Confounding and deconfounding: or, slaying the lurking variable - Pearl - 2018 - Article

The biblical story of Daniel encapsulates in a profound way the conduct of experimental science today. 'When King Nebudchadnezzar brought back thousands of captives, he wanted his followers to pick out the children who were not blemished and skillful in all wisdom. But there was a problem, because his favorite one, the boy named Daniel, refused to touch the food the King gave them out of religious reasons. The followers of the King were terrified because of this problem and how the King would react. But Daniel proposed a experiment; try for ten days giving him only vegetables and take another group of children and feed them the King's meat and wine. After ten days the two groups were compared. Daniel prospered the King's diet, and because of this and their healthy appearance, Daniel became the most important person of the Kingdom'. The followers make up a question about the causation, will a vegetarian diet cause servants to be healthy? Daniel proposes at his turn a methodology to deal with this question by comparing the two groups after ten days of experimenting. And after a suitable amount of time, you can see a difference between the two groups. Nowadays this is called a controlled experiment. 

You can't go back in time and see, when Daniel did eat the meat and wine, what will happen to him comparing to the healthy diet. But because you can compare Daniel with a group of people who will get a different treatment, you can see what will happen when you give people a different diet. But the groups need to be representative of the population and comparable with each other. 

But Daniel didn't think of one thing; confounding bias. Suppose that Daniel is healthier than the control group to start with, their robust appearance after the ten days of eating the healthy diet will have nothing to do with the diet itself. Confounding bias occurs when a variable influences both who is selected for the treatment and the outcome of the experiment. Sometimes the confounders are known as the 'lurking third variable'. 

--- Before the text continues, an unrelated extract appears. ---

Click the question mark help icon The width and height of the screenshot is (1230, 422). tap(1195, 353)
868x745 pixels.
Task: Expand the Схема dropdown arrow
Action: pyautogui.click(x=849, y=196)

But, statisticians both over- and underestimate the importance of adjusting for possible confounding variables. They overrate in the sense that they often control for many more variables than they need to and even for variables that they should not control for. The idea is 'the more things you control for, the stronger the your study seems', because it gives the feeling of specificity and precision. But sometimes, you can control for too much. 

Statisticians also underestimate the importance of controlling for possible confounding variables in the sense that they are loath to talk about causality at all, even if the controlling has been done correctly.

In this chapter you will get to know why you can safely use RCT's, randomized control trials, to estimate the causal effect X -> Y without falling prey to the confounder bias. 

What is meant with the 'chilling fear of confounding'? 

In 1998, an important study showed the association between regular walking and reduced death rates among retired men. The researcher wanted to know whether the men who exercised more lived longer. He found that the death rate over a twelve year period was two times higher among men who were a 'casual walker' (less than a mile a day) than among men who were 'intense walkers' (more than two miles a day). But you have to keep in mind the influence a confounding variable or bias might have. 

This classic causal diagram shows us that age is a confounder of walking and mortality. But also, maybe, physical condition could be a confounder. But by saying so, you can go on and on about what could be possible confounders. But, even if the researchers adjusted the death rate for age found that the difference between causal and intense walkers was still large.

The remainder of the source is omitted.